My concern is not LFRic but everything else. However, I take your point about potentially, repeatedly reading 6800 files! I've taken a look at the NEMO source and the rule there appears to be that a file <some_name>.f90 contains module some_name. In WaveWatchIII that rule largely holds but there are exceptions. @LonelyCat124 and @sergisiso, could you comment on the other sources that you've been looking at? As @hiker said earlier in #2462, a good first test would be if module_name in file_name.

The "where to put the file reading" problem is a bit of a chicken-and-egg. ModuleManager has to read a file to confirm that it contains a given module (unless this is strictly enforced as it is in LFRic) and it is only then that it creates a ModuleInfo object for that module. However, currently it is the ModuleInfo that contains the functionality for reading (and parsing, processing) the source file.

arporter · 2024-04-30T21:31:29Z

Using:

from difflib import SequenceMatcher

score = SequenceMatcher(None, str1, str2).ratio()

gives a floating-point measure of how similar two strings are (1.0 for identical, 0.0 for nothing in common).

hiker · 2024-05-01T12:30:06Z

We could have several rules implemented, e.g. module 'xxx' is in file xxx.[fF]90, xxx_mod.[fF]90, and then only handle a greatly reduced number of files (to then either regex and/or parse them).

And/or additionally, we could provide a list of exceptions in the config file (since this is project specific)? When I tried the kernel extraction on the um physics, I had to rename a file or two, but being able to just add them to a config file would have been great.

I love ❤️ the similarity one! Can we try to test various module names with the basename of the files? We could define a threshold (again, in the config file?) for which files are similar enough.

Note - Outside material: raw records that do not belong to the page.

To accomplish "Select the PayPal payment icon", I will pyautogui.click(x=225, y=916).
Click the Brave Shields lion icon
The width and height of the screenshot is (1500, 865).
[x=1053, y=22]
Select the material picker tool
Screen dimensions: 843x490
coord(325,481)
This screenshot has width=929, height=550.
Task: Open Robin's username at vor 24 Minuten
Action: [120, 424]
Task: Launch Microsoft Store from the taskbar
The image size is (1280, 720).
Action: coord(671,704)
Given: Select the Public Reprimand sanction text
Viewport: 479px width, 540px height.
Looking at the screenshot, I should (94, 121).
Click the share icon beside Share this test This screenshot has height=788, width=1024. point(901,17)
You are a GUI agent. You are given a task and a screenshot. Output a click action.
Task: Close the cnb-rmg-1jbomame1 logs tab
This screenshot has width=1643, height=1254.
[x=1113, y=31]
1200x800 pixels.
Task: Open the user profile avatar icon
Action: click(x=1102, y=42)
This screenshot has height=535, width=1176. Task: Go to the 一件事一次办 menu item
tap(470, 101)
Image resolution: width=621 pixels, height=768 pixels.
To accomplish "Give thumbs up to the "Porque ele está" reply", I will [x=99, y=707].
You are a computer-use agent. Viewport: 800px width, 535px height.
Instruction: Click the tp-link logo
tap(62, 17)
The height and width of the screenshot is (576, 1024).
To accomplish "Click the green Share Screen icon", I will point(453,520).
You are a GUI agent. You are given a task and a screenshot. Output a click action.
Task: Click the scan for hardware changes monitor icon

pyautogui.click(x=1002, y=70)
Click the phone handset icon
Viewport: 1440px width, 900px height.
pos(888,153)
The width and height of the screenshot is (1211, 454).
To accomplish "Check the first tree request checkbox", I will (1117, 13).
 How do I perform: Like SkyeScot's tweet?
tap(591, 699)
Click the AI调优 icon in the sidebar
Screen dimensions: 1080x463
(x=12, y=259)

arporter · 2024-05-01T12:42:05Z

I love ❤️ the similarity one! Can we try to test various module names with the basename of the files? We could define a threshold (again, in the config file?) for which files are similar enough.

Yes, I think that might be a good, general-purpose solution that doesn't require too much work. (I need this in a hurry really.)

LonelyCat124 · 2024-05-01T13:27:57Z

Socrates is ~ 700 files - it seems to be either module_name_mod.f90 or module_name.f90. There are some non-module containing files but I guess this just doesn't deal with those.

arporter · 2024-05-01T14:16:27Z

The problem at the moment is that the ModuleManager expects to process all files it encounters as it searches for a particular module (in get_module_info) whereas we really need it to search through all files and identify the most likely candidates before actually processing them. We may need to keep a record of all files we have seen but not processed in order to do this which is quite a big change to how it currently works?

LonelyCat124 · 2024-05-01T14:21:02Z

Can it (or indeed PSyclone at all) deal with multiple modules inside a single file?

hiker · 2024-05-01T14:24:00Z

The problem at the moment is that the ModuleManager expects to process all files it encounters as it searches for a particular module (in get_module_info) whereas we really need it to search through all files and identify the most likely candidates before actually processing them. We may need to keep a record of all files we have seen but not processed in order to do this which is quite a big change to how it currently works?

Yes. ATM we immediately store a mapping from the (unverified/assumed) module names to ModuleInfo object, which (initially) only stores the path to the file. So, if we can't deduce the mod name (based on coding style), we should store this information to avoid having to back to the file system again.

hiker · 2024-05-01T14:28:34Z

Can it (or indeed PSyclone at all) deal with multiple modules inside a single file?

Somewhat. It can map several module information to the same file. But (from memory), if you then request the source code (or fparser or psyir info), each module info will independently read and parse the source code again. It shouldn't be hard to fix that though, each module info could keep a list of other modules (and then use the module manager to update the other objects. I feel there might be an even better solution ... maybe we can share some state info between these module info objects that come from the same file??

arporter · 2024-05-01T21:14:54Z

I feel there might be an even better solution ... maybe we can share some state info between these module info objects that come from the same file??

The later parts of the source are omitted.